All of the lines below should be output exactly as shown.
----- Recorded data
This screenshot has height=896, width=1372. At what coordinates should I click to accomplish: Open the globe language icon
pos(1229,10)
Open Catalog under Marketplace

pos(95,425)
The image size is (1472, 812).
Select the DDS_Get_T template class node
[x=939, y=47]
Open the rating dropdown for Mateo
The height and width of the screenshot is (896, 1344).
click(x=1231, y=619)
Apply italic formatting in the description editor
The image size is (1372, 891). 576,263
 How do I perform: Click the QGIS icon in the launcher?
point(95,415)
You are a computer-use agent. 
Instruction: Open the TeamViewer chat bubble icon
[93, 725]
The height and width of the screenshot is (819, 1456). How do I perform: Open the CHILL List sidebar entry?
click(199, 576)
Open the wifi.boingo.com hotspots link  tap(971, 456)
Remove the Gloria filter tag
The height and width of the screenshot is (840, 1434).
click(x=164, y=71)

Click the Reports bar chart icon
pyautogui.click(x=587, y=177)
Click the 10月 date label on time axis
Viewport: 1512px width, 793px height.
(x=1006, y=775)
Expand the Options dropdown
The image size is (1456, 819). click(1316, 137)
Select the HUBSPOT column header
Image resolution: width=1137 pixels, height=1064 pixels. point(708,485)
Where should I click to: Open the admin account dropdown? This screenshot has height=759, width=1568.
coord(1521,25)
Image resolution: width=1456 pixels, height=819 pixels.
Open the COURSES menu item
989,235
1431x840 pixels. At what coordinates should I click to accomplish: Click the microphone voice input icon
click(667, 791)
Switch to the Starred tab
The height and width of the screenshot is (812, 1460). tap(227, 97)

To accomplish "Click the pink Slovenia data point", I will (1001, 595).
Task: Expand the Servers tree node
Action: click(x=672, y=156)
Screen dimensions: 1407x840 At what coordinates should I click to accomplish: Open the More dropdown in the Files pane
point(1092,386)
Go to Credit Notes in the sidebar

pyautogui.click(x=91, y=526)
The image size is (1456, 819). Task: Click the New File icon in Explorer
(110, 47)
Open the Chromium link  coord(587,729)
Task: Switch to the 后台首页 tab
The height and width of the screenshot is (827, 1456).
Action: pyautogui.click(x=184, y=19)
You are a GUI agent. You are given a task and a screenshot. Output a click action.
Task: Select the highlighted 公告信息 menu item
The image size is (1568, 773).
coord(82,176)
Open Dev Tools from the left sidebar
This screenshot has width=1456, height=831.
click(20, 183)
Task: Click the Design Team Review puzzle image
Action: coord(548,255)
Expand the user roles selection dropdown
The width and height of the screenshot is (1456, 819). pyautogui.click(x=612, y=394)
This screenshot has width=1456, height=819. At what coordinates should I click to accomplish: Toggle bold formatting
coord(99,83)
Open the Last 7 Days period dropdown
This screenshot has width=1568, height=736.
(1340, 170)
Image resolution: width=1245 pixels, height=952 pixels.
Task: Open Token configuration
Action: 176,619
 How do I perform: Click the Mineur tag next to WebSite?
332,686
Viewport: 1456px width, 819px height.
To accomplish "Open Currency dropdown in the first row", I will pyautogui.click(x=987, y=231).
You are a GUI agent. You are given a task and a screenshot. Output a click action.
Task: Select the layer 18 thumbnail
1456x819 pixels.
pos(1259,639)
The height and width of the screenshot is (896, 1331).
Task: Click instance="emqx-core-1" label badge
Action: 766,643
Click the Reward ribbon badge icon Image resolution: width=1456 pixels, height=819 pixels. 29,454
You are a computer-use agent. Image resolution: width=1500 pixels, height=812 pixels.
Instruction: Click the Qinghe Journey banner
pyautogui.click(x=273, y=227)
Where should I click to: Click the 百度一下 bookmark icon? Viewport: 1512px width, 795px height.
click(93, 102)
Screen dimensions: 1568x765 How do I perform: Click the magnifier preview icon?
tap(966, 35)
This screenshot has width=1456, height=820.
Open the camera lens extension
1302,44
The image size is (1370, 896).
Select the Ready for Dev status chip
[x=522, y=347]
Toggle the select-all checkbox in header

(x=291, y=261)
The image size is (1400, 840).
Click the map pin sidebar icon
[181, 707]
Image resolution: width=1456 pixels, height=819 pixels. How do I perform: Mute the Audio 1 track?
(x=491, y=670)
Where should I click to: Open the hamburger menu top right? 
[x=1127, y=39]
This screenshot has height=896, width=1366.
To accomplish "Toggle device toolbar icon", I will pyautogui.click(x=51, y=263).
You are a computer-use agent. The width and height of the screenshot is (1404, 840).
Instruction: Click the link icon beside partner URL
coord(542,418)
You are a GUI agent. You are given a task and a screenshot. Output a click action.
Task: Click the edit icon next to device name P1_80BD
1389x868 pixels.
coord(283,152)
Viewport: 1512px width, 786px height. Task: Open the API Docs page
----------
** Task answer **
This screenshot has height=896, width=1372. At what coordinates should I click to accomplish: Open the globe language icon
pos(1229,10)
Open Catalog under Marketplace

pos(95,425)
The image size is (1472, 812).
Select the DDS_Get_T template class node
[x=939, y=47]
Open the rating dropdown for Mateo
The height and width of the screenshot is (896, 1344).
click(x=1231, y=619)
Apply italic formatting in the description editor
The image size is (1372, 891). 576,263
 How do I perform: Click the QGIS icon in the launcher?
point(95,415)
You are a computer-use agent. 
Instruction: Open the TeamViewer chat bubble icon
[93, 725]
The height and width of the screenshot is (819, 1456). How do I perform: Open the CHILL List sidebar entry?
click(199, 576)
Open the wifi.boingo.com hotspots link  tap(971, 456)
Remove the Gloria filter tag
The height and width of the screenshot is (840, 1434).
click(x=164, y=71)

Click the Reports bar chart icon
pyautogui.click(x=587, y=177)
Click the 10月 date label on time axis
Viewport: 1512px width, 793px height.
(x=1006, y=775)
Expand the Options dropdown
The image size is (1456, 819). click(1316, 137)
Select the HUBSPOT column header
Image resolution: width=1137 pixels, height=1064 pixels. point(708,485)
Where should I click to: Open the admin account dropdown? This screenshot has height=759, width=1568.
coord(1521,25)
Image resolution: width=1456 pixels, height=819 pixels.
Open the COURSES menu item
989,235
1431x840 pixels. At what coordinates should I click to accomplish: Click the microphone voice input icon
click(667, 791)
Switch to the Starred tab
The height and width of the screenshot is (812, 1460). tap(227, 97)

To accomplish "Click the pink Slovenia data point", I will (1001, 595).
Task: Expand the Servers tree node
Action: click(x=672, y=156)
Screen dimensions: 1407x840 At what coordinates should I click to accomplish: Open the More dropdown in the Files pane
point(1092,386)
Go to Credit Notes in the sidebar

pyautogui.click(x=91, y=526)
The image size is (1456, 819). Task: Click the New File icon in Explorer
(110, 47)
Open the Chromium link  coord(587,729)
Task: Switch to the 后台首页 tab
The height and width of the screenshot is (827, 1456).
Action: pyautogui.click(x=184, y=19)
You are a GUI agent. You are given a task and a screenshot. Output a click action.
Task: Select the highlighted 公告信息 menu item
The image size is (1568, 773).
coord(82,176)
Open Dev Tools from the left sidebar
This screenshot has width=1456, height=831.
click(20, 183)
Task: Click the Design Team Review puzzle image
Action: coord(548,255)
Expand the user roles selection dropdown
The width and height of the screenshot is (1456, 819). pyautogui.click(x=612, y=394)
This screenshot has width=1456, height=819. At what coordinates should I click to accomplish: Toggle bold formatting
coord(99,83)
Open the Last 7 Days period dropdown
This screenshot has width=1568, height=736.
(1340, 170)
Image resolution: width=1245 pixels, height=952 pixels.
Task: Open Token configuration
Action: 176,619
 How do I perform: Click the Mineur tag next to WebSite?
332,686
Viewport: 1456px width, 819px height.
To accomplish "Open Currency dropdown in the first row", I will pyautogui.click(x=987, y=231).
You are a GUI agent. You are given a task and a screenshot. Output a click action.
Task: Select the layer 18 thumbnail
1456x819 pixels.
pos(1259,639)
The height and width of the screenshot is (896, 1331).
Task: Click instance="emqx-core-1" label badge
Action: 766,643
Click the Reward ribbon badge icon Image resolution: width=1456 pixels, height=819 pixels. 29,454
You are a computer-use agent. Image resolution: width=1500 pixels, height=812 pixels.
Instruction: Click the Qinghe Journey banner
pyautogui.click(x=273, y=227)
Where should I click to: Click the 百度一下 bookmark icon? Viewport: 1512px width, 795px height.
click(93, 102)
Screen dimensions: 1568x765 How do I perform: Click the magnifier preview icon?
tap(966, 35)
This screenshot has width=1456, height=820.
Open the camera lens extension
1302,44
The image size is (1370, 896).
Select the Ready for Dev status chip
[x=522, y=347]
Toggle the select-all checkbox in header

(x=291, y=261)
The image size is (1400, 840).
Click the map pin sidebar icon
[181, 707]
Image resolution: width=1456 pixels, height=819 pixels. How do I perform: Mute the Audio 1 track?
(x=491, y=670)
Where should I click to: Open the hamburger menu top right? 
[x=1127, y=39]
This screenshot has height=896, width=1366.
To accomplish "Toggle device toolbar icon", I will pyautogui.click(x=51, y=263).
You are a computer-use agent. The width and height of the screenshot is (1404, 840).
Instruction: Click the link icon beside partner URL
coord(542,418)
You are a GUI agent. You are given a task and a screenshot. Output a click action.
Task: Click the edit icon next to device name P1_80BD
1389x868 pixels.
coord(283,152)
Viewport: 1512px width, 786px height. Task: Open the API Docs page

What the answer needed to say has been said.